*** Extracted entries ***
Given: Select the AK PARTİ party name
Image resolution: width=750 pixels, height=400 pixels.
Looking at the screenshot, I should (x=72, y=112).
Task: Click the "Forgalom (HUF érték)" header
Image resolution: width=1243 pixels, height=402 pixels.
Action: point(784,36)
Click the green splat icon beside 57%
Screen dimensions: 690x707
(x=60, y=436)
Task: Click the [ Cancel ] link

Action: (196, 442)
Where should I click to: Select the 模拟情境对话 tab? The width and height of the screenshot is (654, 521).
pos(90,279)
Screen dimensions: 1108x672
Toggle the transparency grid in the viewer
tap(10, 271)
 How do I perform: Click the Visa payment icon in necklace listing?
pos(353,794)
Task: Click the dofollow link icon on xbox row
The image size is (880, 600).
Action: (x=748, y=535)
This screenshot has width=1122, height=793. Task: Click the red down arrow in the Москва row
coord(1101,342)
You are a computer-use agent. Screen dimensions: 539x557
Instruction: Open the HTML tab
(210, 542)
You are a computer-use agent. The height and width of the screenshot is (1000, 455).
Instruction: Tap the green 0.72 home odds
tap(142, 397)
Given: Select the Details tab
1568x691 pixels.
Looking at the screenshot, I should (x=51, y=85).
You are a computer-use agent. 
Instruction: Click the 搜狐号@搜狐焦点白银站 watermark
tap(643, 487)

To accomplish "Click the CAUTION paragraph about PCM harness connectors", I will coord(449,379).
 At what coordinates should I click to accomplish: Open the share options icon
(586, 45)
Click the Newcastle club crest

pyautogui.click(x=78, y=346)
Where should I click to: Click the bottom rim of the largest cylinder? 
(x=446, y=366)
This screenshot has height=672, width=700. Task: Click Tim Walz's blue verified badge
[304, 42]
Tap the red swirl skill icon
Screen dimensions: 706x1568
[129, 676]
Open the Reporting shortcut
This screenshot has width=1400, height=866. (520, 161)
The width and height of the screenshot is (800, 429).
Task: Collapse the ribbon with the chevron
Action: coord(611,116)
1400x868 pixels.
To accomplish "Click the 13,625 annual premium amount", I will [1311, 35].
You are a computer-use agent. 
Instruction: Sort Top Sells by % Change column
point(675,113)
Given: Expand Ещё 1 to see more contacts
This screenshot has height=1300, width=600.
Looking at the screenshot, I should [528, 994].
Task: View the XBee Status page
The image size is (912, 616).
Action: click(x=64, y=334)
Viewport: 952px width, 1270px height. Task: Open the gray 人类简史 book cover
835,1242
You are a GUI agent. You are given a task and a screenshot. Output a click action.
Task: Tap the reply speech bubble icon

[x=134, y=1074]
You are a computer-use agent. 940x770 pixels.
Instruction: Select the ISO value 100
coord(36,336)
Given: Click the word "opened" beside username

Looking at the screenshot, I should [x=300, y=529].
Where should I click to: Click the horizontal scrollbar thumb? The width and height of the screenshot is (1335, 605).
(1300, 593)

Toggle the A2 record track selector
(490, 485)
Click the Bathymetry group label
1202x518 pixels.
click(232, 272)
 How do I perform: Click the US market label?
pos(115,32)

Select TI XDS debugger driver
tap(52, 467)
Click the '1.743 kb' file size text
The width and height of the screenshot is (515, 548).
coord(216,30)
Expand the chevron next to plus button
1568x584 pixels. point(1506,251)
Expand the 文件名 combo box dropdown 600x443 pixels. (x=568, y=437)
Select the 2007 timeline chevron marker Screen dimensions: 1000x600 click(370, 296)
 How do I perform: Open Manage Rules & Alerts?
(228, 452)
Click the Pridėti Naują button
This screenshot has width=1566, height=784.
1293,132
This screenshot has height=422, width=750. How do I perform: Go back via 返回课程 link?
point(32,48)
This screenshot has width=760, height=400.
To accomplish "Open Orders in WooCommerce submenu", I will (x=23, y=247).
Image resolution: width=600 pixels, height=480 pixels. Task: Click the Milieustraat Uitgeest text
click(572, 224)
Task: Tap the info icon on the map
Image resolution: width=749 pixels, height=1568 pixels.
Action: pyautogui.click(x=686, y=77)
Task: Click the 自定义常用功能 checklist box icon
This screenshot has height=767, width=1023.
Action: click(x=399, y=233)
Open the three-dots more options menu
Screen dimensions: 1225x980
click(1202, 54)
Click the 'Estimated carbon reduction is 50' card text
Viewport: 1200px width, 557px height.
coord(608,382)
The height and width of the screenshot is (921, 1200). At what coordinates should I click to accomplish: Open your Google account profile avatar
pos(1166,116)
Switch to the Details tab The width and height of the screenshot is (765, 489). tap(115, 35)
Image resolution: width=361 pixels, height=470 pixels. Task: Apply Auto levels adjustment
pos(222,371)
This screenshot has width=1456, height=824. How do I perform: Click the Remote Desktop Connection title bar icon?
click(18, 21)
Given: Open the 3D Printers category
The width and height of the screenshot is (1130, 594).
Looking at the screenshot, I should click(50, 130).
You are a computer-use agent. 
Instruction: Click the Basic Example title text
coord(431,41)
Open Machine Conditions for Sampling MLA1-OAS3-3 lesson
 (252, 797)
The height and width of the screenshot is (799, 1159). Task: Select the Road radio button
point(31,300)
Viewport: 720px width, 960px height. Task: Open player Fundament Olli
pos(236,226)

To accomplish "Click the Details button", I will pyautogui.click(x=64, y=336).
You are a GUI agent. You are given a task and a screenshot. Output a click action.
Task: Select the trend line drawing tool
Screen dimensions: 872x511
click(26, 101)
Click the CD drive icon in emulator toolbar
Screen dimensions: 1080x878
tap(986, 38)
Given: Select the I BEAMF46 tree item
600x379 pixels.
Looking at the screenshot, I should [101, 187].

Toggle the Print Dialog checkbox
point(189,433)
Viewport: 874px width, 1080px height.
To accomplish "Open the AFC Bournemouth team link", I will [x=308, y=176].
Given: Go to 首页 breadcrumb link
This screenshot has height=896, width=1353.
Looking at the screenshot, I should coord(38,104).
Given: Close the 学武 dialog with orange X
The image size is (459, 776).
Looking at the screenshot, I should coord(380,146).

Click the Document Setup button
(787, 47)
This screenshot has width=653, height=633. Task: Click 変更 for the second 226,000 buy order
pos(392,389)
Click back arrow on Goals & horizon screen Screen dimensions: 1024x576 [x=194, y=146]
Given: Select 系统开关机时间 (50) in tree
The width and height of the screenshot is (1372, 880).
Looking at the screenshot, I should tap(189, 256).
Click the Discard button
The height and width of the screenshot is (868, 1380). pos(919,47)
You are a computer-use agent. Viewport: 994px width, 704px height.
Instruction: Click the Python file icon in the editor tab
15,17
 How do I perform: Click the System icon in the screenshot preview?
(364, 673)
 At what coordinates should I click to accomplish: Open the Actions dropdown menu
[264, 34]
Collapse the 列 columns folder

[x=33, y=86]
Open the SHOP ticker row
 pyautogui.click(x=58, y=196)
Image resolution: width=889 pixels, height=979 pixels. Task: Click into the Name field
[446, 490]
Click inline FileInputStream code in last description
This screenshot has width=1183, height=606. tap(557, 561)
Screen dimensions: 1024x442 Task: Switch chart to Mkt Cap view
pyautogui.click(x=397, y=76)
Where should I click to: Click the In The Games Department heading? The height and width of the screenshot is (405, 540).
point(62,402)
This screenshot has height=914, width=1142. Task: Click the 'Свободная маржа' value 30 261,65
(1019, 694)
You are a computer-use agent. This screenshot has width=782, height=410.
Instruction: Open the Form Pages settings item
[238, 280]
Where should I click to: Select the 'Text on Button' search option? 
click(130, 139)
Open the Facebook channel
*** End of Extracted entries ***
* [What you will do] Lines above with the string "computer" need to be found and copied.

* [Answer box]
You are a computer-use agent. Screen dimensions: 539x557
You are a computer-use agent. The height and width of the screenshot is (1000, 455).
You are a computer-use agent. 
You are a computer-use agent. 
You are a computer-use agent. 940x770 pixels.
You are a computer-use agent. 
You are a computer-use agent. Viewport: 994px width, 704px height.
You are a computer-use agent. This screenshot has width=782, height=410.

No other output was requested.